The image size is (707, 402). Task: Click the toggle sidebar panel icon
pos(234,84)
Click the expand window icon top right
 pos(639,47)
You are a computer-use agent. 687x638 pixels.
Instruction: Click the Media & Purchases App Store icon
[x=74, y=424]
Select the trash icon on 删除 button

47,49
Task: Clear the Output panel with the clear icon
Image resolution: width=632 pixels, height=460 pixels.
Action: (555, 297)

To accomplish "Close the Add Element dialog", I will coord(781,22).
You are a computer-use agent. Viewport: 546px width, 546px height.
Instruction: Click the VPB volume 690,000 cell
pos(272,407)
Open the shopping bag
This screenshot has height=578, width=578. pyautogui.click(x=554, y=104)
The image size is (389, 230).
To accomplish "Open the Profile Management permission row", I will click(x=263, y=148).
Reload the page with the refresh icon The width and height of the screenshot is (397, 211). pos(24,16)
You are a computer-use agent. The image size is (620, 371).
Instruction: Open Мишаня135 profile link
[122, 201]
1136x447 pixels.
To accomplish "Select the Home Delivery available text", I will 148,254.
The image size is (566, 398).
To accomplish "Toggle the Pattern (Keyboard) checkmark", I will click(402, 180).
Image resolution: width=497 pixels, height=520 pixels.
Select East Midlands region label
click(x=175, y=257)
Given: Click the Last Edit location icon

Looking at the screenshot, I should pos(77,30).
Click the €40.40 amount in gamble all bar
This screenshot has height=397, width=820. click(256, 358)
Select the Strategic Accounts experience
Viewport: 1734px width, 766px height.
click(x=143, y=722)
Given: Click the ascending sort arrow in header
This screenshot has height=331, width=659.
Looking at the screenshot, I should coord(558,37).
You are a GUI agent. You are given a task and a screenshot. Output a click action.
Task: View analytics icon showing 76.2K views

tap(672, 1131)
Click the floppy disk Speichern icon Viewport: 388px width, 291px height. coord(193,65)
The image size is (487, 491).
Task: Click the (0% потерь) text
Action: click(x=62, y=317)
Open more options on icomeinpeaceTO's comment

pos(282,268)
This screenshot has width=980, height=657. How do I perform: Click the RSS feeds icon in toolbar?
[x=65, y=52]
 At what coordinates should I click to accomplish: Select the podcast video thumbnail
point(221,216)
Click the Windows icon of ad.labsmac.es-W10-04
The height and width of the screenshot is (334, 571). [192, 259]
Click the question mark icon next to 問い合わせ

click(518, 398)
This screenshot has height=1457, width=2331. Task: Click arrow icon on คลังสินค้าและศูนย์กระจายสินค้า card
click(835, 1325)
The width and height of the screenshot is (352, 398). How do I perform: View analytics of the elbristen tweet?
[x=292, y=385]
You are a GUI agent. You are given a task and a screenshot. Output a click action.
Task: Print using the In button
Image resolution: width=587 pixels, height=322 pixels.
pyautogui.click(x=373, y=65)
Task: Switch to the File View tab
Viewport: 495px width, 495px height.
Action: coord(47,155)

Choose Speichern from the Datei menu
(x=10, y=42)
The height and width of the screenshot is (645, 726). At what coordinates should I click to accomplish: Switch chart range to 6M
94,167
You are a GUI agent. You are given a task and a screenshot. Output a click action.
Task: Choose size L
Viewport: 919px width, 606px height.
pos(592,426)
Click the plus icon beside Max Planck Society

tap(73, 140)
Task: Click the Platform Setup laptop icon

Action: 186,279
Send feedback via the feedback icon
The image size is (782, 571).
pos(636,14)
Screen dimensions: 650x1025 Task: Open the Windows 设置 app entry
====
- Exercise description:
Each line from the one containing "Task: Choose size L" to the end of the listing above should be copied exactly, and nothing else.

- Solution to this exercise:
Task: Choose size L
Viewport: 919px width, 606px height.
pos(592,426)
Click the plus icon beside Max Planck Society

tap(73, 140)
Task: Click the Platform Setup laptop icon

Action: 186,279
Send feedback via the feedback icon
The image size is (782, 571).
pos(636,14)
Screen dimensions: 650x1025 Task: Open the Windows 设置 app entry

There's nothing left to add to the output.